Return the data below line for line, with no changes.

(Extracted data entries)
........
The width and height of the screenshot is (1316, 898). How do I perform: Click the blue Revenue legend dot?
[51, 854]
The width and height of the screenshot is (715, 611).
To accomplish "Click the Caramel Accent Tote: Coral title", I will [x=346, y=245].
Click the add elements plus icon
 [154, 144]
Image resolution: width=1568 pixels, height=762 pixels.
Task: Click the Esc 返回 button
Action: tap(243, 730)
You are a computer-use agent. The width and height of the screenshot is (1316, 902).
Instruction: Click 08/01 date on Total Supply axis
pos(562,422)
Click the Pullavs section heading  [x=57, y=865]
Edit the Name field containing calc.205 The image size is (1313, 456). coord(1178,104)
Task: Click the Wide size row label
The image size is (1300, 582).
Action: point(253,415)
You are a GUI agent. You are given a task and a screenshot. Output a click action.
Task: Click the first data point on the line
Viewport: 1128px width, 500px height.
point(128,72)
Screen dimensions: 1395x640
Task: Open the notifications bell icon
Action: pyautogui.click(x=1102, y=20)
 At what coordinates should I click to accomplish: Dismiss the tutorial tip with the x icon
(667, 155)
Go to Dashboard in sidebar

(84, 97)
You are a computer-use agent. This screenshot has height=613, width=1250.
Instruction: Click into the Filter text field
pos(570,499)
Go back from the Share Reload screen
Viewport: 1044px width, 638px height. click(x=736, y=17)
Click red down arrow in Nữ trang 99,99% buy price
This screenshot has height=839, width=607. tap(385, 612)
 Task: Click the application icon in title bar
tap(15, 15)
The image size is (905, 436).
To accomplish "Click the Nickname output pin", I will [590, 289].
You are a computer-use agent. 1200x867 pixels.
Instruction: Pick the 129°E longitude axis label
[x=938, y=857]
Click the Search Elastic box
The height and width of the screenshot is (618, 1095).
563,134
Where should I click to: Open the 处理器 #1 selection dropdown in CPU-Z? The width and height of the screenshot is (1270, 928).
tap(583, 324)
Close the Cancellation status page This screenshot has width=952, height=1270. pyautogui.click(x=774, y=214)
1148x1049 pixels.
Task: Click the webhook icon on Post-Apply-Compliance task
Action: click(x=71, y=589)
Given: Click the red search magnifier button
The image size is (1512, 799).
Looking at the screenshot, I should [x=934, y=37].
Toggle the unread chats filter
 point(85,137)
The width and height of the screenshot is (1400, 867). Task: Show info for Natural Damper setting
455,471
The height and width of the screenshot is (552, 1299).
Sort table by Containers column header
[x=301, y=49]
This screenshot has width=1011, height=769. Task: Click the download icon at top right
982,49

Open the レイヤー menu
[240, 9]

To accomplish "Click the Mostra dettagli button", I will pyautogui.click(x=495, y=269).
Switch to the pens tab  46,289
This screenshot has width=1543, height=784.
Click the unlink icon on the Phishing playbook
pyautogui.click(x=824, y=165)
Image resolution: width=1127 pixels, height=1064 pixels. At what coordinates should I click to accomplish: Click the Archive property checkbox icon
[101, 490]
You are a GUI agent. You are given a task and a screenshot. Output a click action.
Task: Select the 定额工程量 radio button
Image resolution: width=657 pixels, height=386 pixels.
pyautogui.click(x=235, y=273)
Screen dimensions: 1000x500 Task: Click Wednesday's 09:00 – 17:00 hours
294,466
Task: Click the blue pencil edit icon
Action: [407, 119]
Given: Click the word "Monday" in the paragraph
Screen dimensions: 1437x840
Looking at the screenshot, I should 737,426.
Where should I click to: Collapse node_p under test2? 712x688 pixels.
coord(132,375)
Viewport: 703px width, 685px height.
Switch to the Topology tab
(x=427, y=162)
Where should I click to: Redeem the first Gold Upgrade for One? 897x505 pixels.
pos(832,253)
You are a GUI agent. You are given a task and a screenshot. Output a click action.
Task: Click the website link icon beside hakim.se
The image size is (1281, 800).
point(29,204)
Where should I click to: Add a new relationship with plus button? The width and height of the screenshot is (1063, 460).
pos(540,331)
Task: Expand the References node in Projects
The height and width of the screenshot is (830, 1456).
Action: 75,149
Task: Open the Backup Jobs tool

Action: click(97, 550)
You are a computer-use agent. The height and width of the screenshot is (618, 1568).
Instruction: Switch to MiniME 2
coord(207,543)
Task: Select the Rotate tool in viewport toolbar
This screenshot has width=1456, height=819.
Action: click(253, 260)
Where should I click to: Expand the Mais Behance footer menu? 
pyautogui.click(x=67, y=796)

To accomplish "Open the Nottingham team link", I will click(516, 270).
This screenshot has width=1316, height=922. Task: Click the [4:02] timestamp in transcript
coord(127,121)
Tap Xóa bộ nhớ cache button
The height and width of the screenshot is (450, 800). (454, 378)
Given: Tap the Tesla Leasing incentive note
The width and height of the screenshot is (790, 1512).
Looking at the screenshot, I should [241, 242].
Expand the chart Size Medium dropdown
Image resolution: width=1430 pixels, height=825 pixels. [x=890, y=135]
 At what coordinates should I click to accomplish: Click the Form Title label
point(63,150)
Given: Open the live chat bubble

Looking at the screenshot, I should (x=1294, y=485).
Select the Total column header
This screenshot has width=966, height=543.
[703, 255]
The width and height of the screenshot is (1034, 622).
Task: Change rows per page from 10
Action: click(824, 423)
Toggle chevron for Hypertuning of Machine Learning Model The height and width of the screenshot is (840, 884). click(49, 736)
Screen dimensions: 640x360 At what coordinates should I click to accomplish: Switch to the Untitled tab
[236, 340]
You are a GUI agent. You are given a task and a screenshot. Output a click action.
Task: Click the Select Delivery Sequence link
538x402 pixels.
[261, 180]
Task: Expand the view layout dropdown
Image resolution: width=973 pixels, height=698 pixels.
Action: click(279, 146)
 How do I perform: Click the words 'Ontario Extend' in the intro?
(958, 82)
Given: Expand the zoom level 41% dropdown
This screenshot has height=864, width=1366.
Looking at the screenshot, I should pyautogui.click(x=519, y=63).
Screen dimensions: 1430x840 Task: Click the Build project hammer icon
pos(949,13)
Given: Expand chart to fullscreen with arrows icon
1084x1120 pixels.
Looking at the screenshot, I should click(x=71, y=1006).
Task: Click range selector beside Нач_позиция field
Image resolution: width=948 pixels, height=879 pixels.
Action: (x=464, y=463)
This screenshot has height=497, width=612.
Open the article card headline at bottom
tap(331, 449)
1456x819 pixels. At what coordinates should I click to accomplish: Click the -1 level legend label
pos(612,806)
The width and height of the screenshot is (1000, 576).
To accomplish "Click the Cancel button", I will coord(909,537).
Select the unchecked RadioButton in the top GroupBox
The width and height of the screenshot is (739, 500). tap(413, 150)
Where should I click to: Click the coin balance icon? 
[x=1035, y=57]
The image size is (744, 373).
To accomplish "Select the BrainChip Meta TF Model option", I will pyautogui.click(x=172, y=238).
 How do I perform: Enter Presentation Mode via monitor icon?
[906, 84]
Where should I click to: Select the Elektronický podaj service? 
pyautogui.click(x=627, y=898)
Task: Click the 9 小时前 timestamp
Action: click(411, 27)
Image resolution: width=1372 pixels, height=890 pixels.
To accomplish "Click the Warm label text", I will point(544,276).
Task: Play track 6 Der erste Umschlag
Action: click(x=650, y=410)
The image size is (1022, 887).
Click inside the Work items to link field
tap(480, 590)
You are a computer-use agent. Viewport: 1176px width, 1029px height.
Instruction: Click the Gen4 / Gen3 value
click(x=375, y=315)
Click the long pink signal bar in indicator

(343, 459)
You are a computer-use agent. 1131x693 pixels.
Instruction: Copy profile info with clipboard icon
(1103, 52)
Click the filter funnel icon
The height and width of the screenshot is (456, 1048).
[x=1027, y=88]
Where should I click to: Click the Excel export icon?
........
- _RESPONSE_
The width and height of the screenshot is (1316, 898). How do I perform: Click the blue Revenue legend dot?
[51, 854]
The width and height of the screenshot is (715, 611).
To accomplish "Click the Caramel Accent Tote: Coral title", I will [x=346, y=245].
Click the add elements plus icon
 [154, 144]
Image resolution: width=1568 pixels, height=762 pixels.
Task: Click the Esc 返回 button
Action: tap(243, 730)
You are a computer-use agent. The width and height of the screenshot is (1316, 902).
Instruction: Click 08/01 date on Total Supply axis
pos(562,422)
Click the Pullavs section heading  [x=57, y=865]
Edit the Name field containing calc.205 The image size is (1313, 456). coord(1178,104)
Task: Click the Wide size row label
The image size is (1300, 582).
Action: point(253,415)
You are a GUI agent. You are given a task and a screenshot. Output a click action.
Task: Click the first data point on the line
Viewport: 1128px width, 500px height.
point(128,72)
Screen dimensions: 1395x640
Task: Open the notifications bell icon
Action: pyautogui.click(x=1102, y=20)
 At what coordinates should I click to accomplish: Dismiss the tutorial tip with the x icon
(667, 155)
Go to Dashboard in sidebar

(84, 97)
You are a computer-use agent. This screenshot has height=613, width=1250.
Instruction: Click into the Filter text field
pos(570,499)
Go back from the Share Reload screen
Viewport: 1044px width, 638px height. click(x=736, y=17)
Click red down arrow in Nữ trang 99,99% buy price
This screenshot has height=839, width=607. tap(385, 612)
 Task: Click the application icon in title bar
tap(15, 15)
The image size is (905, 436).
To accomplish "Click the Nickname output pin", I will [590, 289].
You are a computer-use agent. 1200x867 pixels.
Instruction: Pick the 129°E longitude axis label
[x=938, y=857]
Click the Search Elastic box
The height and width of the screenshot is (618, 1095).
563,134
Where should I click to: Open the 处理器 #1 selection dropdown in CPU-Z? The width and height of the screenshot is (1270, 928).
tap(583, 324)
Close the Cancellation status page This screenshot has width=952, height=1270. pyautogui.click(x=774, y=214)
1148x1049 pixels.
Task: Click the webhook icon on Post-Apply-Compliance task
Action: click(x=71, y=589)
Given: Click the red search magnifier button
The image size is (1512, 799).
Looking at the screenshot, I should [x=934, y=37].
Toggle the unread chats filter
 point(85,137)
The width and height of the screenshot is (1400, 867). Task: Show info for Natural Damper setting
455,471
The height and width of the screenshot is (552, 1299).
Sort table by Containers column header
[x=301, y=49]
This screenshot has width=1011, height=769. Task: Click the download icon at top right
982,49

Open the レイヤー menu
[240, 9]

To accomplish "Click the Mostra dettagli button", I will pyautogui.click(x=495, y=269).
Switch to the pens tab  46,289
This screenshot has width=1543, height=784.
Click the unlink icon on the Phishing playbook
pyautogui.click(x=824, y=165)
Image resolution: width=1127 pixels, height=1064 pixels. At what coordinates should I click to accomplish: Click the Archive property checkbox icon
[101, 490]
You are a GUI agent. You are given a task and a screenshot. Output a click action.
Task: Select the 定额工程量 radio button
Image resolution: width=657 pixels, height=386 pixels.
pyautogui.click(x=235, y=273)
Screen dimensions: 1000x500 Task: Click Wednesday's 09:00 – 17:00 hours
294,466
Task: Click the blue pencil edit icon
Action: [407, 119]
Given: Click the word "Monday" in the paragraph
Screen dimensions: 1437x840
Looking at the screenshot, I should 737,426.
Where should I click to: Collapse node_p under test2? 712x688 pixels.
coord(132,375)
Viewport: 703px width, 685px height.
Switch to the Topology tab
(x=427, y=162)
Where should I click to: Redeem the first Gold Upgrade for One? 897x505 pixels.
pos(832,253)
You are a GUI agent. You are given a task and a screenshot. Output a click action.
Task: Click the website link icon beside hakim.se
The image size is (1281, 800).
point(29,204)
Where should I click to: Add a new relationship with plus button? The width and height of the screenshot is (1063, 460).
pos(540,331)
Task: Expand the References node in Projects
The height and width of the screenshot is (830, 1456).
Action: 75,149
Task: Open the Backup Jobs tool

Action: click(97, 550)
You are a computer-use agent. The height and width of the screenshot is (618, 1568).
Instruction: Switch to MiniME 2
coord(207,543)
Task: Select the Rotate tool in viewport toolbar
This screenshot has width=1456, height=819.
Action: click(253, 260)
Where should I click to: Expand the Mais Behance footer menu? 
pyautogui.click(x=67, y=796)

To accomplish "Open the Nottingham team link", I will click(516, 270).
This screenshot has width=1316, height=922. Task: Click the [4:02] timestamp in transcript
coord(127,121)
Tap Xóa bộ nhớ cache button
The height and width of the screenshot is (450, 800). (454, 378)
Given: Tap the Tesla Leasing incentive note
The width and height of the screenshot is (790, 1512).
Looking at the screenshot, I should [241, 242].
Expand the chart Size Medium dropdown
Image resolution: width=1430 pixels, height=825 pixels. [x=890, y=135]
 At what coordinates should I click to accomplish: Click the Form Title label
point(63,150)
Given: Open the live chat bubble

Looking at the screenshot, I should (x=1294, y=485).
Select the Total column header
This screenshot has width=966, height=543.
[703, 255]
The width and height of the screenshot is (1034, 622).
Task: Change rows per page from 10
Action: click(824, 423)
Toggle chevron for Hypertuning of Machine Learning Model The height and width of the screenshot is (840, 884). click(49, 736)
Screen dimensions: 640x360 At what coordinates should I click to accomplish: Switch to the Untitled tab
[236, 340]
You are a GUI agent. You are given a task and a screenshot. Output a click action.
Task: Click the Select Delivery Sequence link
538x402 pixels.
[261, 180]
Task: Expand the view layout dropdown
Image resolution: width=973 pixels, height=698 pixels.
Action: click(279, 146)
 How do I perform: Click the words 'Ontario Extend' in the intro?
(958, 82)
Given: Expand the zoom level 41% dropdown
This screenshot has height=864, width=1366.
Looking at the screenshot, I should pyautogui.click(x=519, y=63).
Screen dimensions: 1430x840 Task: Click the Build project hammer icon
pos(949,13)
Given: Expand chart to fullscreen with arrows icon
1084x1120 pixels.
Looking at the screenshot, I should click(x=71, y=1006).
Task: Click range selector beside Нач_позиция field
Image resolution: width=948 pixels, height=879 pixels.
Action: (x=464, y=463)
This screenshot has height=497, width=612.
Open the article card headline at bottom
tap(331, 449)
1456x819 pixels. At what coordinates should I click to accomplish: Click the -1 level legend label
pos(612,806)
The width and height of the screenshot is (1000, 576).
To accomplish "Click the Cancel button", I will coord(909,537).
Select the unchecked RadioButton in the top GroupBox
The width and height of the screenshot is (739, 500). tap(413, 150)
Where should I click to: Click the coin balance icon? 
[x=1035, y=57]
The image size is (744, 373).
To accomplish "Select the BrainChip Meta TF Model option", I will pyautogui.click(x=172, y=238).
 How do I perform: Enter Presentation Mode via monitor icon?
[906, 84]
Where should I click to: Select the Elektronický podaj service? 
pyautogui.click(x=627, y=898)
Task: Click the 9 小时前 timestamp
Action: click(411, 27)
Image resolution: width=1372 pixels, height=890 pixels.
To accomplish "Click the Warm label text", I will point(544,276).
Task: Play track 6 Der erste Umschlag
Action: click(x=650, y=410)
The image size is (1022, 887).
Click inside the Work items to link field
tap(480, 590)
You are a computer-use agent. Viewport: 1176px width, 1029px height.
Instruction: Click the Gen4 / Gen3 value
click(x=375, y=315)
Click the long pink signal bar in indicator

(343, 459)
You are a computer-use agent. 1131x693 pixels.
Instruction: Copy profile info with clipboard icon
(1103, 52)
Click the filter funnel icon
The height and width of the screenshot is (456, 1048).
[x=1027, y=88]
Where should I click to: Click the Excel export icon?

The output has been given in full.